*** Supplied records Section Begins ***

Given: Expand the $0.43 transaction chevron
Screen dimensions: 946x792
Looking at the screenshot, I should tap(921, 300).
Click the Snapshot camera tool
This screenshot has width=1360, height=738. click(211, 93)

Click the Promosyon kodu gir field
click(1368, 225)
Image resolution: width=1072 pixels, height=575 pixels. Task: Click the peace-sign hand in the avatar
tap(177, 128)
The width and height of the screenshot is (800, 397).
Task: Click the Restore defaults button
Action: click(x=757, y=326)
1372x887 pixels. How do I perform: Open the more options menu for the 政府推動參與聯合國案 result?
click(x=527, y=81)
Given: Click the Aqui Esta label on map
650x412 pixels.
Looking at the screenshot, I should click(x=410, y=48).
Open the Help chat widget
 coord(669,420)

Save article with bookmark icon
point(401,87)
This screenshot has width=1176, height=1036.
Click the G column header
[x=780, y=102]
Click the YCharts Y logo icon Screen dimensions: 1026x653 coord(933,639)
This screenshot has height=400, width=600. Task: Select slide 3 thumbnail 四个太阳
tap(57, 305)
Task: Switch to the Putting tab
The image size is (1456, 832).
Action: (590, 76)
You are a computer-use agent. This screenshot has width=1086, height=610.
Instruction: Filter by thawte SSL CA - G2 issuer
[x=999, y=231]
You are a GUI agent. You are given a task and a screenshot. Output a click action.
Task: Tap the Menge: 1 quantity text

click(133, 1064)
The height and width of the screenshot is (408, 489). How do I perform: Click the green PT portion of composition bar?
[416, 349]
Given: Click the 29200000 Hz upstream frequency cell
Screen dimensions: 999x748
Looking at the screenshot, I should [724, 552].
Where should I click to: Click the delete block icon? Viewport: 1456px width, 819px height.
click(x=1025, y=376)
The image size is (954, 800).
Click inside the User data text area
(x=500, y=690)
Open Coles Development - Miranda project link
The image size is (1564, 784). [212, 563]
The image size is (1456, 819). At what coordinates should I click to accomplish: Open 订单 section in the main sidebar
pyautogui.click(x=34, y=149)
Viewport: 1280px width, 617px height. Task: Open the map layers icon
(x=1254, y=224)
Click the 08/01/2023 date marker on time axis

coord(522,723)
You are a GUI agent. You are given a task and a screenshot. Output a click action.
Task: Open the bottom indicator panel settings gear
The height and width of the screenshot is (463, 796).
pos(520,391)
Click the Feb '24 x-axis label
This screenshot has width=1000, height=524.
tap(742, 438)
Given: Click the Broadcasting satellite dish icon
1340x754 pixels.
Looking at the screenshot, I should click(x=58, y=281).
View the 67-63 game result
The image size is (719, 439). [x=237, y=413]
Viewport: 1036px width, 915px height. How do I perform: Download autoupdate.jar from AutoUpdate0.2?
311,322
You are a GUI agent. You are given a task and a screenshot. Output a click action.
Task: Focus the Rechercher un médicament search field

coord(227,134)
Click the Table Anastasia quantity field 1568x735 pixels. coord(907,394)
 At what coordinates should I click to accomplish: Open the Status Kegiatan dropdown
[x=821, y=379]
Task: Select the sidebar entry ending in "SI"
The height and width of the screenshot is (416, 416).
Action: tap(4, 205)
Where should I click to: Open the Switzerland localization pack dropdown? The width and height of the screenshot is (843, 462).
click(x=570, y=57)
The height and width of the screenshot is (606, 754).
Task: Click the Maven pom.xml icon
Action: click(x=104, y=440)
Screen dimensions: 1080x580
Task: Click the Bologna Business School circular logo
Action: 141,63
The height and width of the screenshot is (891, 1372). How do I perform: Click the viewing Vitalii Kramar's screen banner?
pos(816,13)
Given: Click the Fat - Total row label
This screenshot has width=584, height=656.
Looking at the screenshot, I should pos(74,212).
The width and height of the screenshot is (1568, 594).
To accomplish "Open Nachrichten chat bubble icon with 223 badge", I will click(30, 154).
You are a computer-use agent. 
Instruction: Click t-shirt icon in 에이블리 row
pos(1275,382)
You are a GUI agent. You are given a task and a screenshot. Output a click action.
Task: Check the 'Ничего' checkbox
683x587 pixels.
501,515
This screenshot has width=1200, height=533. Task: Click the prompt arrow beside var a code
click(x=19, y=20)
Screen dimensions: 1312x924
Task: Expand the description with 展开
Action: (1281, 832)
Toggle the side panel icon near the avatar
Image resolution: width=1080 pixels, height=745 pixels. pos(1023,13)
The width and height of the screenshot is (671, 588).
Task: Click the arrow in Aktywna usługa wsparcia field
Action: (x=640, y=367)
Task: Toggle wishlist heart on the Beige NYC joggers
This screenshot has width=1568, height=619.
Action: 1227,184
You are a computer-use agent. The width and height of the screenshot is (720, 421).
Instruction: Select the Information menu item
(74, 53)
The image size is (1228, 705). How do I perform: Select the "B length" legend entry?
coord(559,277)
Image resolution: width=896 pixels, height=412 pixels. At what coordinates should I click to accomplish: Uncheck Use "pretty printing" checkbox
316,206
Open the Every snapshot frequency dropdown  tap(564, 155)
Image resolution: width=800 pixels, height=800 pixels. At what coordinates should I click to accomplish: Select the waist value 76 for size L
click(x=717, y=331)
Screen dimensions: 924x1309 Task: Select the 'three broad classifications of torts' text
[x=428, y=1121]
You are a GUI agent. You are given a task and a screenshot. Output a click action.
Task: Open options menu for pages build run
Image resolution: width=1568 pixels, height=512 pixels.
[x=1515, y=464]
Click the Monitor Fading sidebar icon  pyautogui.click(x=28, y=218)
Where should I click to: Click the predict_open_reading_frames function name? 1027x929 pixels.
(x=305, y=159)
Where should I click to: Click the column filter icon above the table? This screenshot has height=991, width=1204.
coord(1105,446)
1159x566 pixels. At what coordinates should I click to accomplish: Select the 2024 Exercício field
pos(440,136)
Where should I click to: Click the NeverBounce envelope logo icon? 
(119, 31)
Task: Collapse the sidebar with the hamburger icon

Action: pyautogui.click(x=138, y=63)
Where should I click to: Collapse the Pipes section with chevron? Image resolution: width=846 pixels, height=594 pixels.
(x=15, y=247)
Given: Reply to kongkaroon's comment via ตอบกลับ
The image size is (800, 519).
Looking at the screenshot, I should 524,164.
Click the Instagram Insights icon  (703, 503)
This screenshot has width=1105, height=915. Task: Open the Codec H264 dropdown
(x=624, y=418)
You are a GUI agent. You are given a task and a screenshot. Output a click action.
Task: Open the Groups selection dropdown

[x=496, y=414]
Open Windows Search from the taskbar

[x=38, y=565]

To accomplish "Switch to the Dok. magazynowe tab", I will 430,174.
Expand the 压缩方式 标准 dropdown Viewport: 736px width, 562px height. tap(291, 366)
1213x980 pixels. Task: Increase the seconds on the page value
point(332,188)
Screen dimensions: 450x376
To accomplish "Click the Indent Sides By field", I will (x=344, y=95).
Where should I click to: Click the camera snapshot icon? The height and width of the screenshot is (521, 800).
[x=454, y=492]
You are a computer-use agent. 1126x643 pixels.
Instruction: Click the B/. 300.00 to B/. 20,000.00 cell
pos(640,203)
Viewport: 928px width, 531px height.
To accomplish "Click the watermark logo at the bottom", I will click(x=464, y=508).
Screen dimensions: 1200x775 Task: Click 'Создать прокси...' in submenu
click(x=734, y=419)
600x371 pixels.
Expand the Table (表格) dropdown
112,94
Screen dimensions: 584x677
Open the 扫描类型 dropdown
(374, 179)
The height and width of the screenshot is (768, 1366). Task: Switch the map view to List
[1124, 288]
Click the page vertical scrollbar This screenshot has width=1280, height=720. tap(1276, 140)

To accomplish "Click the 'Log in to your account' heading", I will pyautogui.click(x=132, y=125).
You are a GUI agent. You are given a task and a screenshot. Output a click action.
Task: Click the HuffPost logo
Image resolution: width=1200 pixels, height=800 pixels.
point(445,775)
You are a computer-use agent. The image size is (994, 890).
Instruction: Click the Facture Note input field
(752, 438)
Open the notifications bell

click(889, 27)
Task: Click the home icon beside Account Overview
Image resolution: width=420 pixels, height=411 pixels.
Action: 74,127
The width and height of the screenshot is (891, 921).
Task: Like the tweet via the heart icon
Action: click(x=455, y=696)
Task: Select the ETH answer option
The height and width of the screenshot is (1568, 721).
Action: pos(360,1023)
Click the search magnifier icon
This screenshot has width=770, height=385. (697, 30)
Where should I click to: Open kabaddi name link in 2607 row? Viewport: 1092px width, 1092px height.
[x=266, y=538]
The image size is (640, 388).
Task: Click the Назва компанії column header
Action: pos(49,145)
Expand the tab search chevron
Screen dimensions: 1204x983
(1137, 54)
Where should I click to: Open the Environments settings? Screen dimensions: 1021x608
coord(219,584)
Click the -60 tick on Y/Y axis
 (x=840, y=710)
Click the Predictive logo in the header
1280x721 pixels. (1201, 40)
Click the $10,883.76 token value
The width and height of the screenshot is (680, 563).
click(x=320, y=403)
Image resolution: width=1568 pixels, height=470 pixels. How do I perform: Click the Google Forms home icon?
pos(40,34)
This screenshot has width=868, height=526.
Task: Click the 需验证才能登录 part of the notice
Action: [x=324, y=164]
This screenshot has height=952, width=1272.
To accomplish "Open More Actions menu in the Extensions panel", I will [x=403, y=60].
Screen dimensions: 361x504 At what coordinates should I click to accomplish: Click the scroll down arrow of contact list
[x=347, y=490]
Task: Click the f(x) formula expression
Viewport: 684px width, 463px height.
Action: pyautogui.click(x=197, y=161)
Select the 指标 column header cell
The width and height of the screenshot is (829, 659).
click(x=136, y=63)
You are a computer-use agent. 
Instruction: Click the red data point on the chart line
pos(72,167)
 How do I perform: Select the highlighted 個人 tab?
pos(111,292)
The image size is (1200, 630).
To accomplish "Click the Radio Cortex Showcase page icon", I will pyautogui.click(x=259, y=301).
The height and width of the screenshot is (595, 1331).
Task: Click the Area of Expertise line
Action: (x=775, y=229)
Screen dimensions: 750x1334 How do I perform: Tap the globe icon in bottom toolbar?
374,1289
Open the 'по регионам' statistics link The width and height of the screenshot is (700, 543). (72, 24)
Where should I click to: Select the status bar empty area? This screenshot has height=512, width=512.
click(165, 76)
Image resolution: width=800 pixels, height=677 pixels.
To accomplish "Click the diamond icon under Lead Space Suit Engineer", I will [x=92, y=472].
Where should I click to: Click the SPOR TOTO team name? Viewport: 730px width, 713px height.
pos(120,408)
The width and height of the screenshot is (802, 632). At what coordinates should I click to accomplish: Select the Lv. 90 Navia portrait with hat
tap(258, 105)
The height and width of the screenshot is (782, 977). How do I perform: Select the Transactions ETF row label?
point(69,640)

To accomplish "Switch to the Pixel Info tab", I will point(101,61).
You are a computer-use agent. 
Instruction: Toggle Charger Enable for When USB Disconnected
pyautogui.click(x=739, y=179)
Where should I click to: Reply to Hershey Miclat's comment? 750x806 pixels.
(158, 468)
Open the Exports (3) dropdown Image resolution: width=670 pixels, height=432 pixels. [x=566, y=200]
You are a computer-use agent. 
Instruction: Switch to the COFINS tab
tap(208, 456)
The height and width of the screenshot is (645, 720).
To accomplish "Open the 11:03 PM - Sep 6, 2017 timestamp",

*** Supplied records Section Ends ***

### Work instruction
Could you print, word for word, the line containing "Instruction: Switch to the COFINS tab" and every line after it through the end of the records, and nothing else?

### Reply to the exercise
Instruction: Switch to the COFINS tab
tap(208, 456)
The height and width of the screenshot is (645, 720).
To accomplish "Open the 11:03 PM - Sep 6, 2017 timestamp",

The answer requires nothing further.